Tiresome

2003-07-31

By next March, I will have lived on three continents.

Not just been ON, but LIVED. A home, car, job. And I’m only 23.

I have so much excitement in my life, I wonder if I’ll ever want to settle down. My needs haven’t changed much in the past four years… I always want to be able to get up and go; doesn’t matter where. The ability to leave everything comfortable around me, with no regrets. Most of the time, I’m able to achieve that.

It gets trickier now that I’ve fallen for someone new. I didn’t want this to happen now, not this close to my departure, but no matter how much I guard myself, it doesn’t seem to help. Helplessly falling.

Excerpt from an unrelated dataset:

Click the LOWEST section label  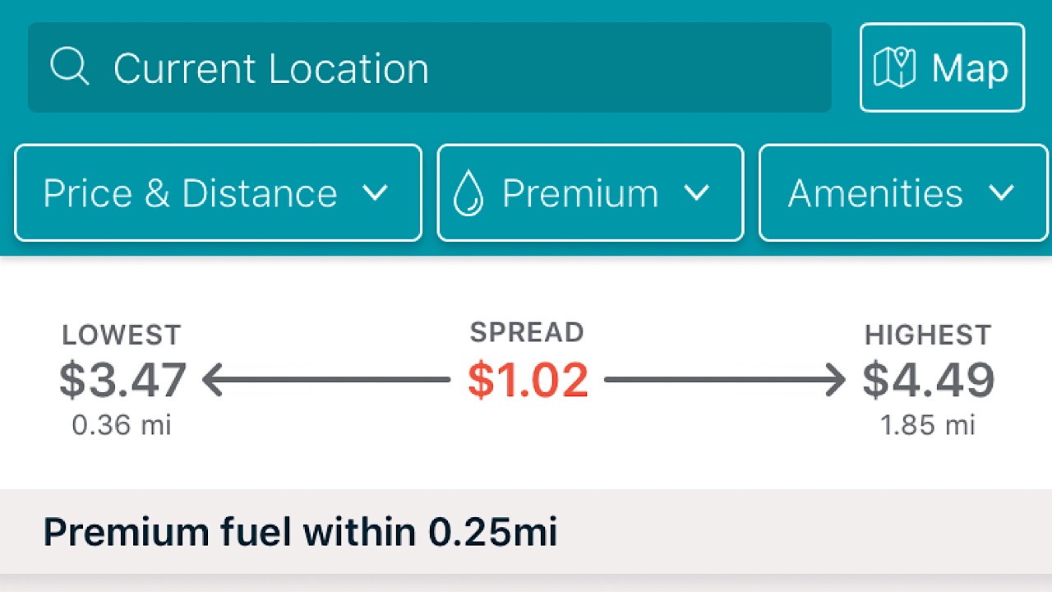[x=121, y=334]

But it gives me something strong to come back to, and that’s reassuring. I want to be able to look forward to something, anything, at any point in my life.

**

More shots tomorrow morning. I’m becoming used to the constant ache in my arms, the bruises… luckily I haven’t gotten sick yet from any of them (knock on wood). My doctor is going on vacation soon, so I’m not sure how that’s going to work out.

**

I feel prepared. I love my life here, I really do… Canada is a beautiful place to spend the summer. I have a wonderful boyfriend who I’ve known for almost seven years, I’ve got a wonderful little house and it’s sunny and warm here. But then, I know I need to get away from here. Too familiar. It’s beginning to get tiresome.